$(k,s)$-positivity and vanishing theorems for compact Kahler manifolds

TL;DR

This paper introduces a unified framework for various positivity notions of holomorphic vector bundles on compact Kähler manifolds, establishing new vanishing theorems that generalize existing results for $k$-ample bundles.

Contribution

It develops a comprehensive theory of $(k,s)$-positivity, linking different positivity concepts and proving new vanishing theorems for these bundles on compact Kähler manifolds.

Findings

Unified theory for all positivity types of vector bundles.

New vanishing theorems for $(k,s)$-positive bundles.
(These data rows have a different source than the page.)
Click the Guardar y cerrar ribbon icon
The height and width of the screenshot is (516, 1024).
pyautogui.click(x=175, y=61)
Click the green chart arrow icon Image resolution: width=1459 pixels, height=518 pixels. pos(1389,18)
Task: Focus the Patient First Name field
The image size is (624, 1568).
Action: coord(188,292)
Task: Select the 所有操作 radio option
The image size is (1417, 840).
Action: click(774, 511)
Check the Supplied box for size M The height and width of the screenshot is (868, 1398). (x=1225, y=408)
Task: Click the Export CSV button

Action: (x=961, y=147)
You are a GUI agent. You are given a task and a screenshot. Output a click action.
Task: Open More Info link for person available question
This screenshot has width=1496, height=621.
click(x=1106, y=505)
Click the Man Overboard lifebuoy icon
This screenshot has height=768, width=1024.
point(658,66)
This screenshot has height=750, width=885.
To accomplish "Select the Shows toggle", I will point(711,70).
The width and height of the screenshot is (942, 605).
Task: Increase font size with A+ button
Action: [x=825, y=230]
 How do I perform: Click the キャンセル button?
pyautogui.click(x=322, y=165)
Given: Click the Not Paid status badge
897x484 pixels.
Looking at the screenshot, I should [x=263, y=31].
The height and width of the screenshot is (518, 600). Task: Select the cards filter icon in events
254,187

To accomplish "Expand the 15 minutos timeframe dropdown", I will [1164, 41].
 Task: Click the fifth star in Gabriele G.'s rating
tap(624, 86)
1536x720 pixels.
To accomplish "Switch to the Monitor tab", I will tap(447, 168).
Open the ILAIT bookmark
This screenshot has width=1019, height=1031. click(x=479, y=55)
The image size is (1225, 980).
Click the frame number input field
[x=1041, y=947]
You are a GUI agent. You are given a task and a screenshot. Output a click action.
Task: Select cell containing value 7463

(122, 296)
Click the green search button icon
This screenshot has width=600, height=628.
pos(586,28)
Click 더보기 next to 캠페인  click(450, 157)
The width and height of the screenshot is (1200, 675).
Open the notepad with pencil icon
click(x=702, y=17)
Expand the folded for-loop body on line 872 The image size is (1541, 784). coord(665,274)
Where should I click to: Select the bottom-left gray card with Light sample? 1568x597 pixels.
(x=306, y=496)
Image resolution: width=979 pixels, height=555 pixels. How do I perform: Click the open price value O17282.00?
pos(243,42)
Generalization of $k$-ample bundle results to Kähler manifolds.

Abstract

We study the $(k,s)$-positivity for holomorphic vector bundles on compact complex manifolds. $(0,s)$-positivity is exactly the Demailly $s$-positivity and a $(k,1)$-positive line bundle is just a $k$-positive line bundle in the sense of Sommese. In this way we get a unified theory for all kinds of positivities used for semipositive vector bundles. Several new vanishing theorems for $(k,s)$-positive vector bundles are proved and the vanishing theorems for $k$-ample vector bundles on projective algebraic manifolds are generalized to $k$-positive vector bundles on compact K\"ahler manifolds.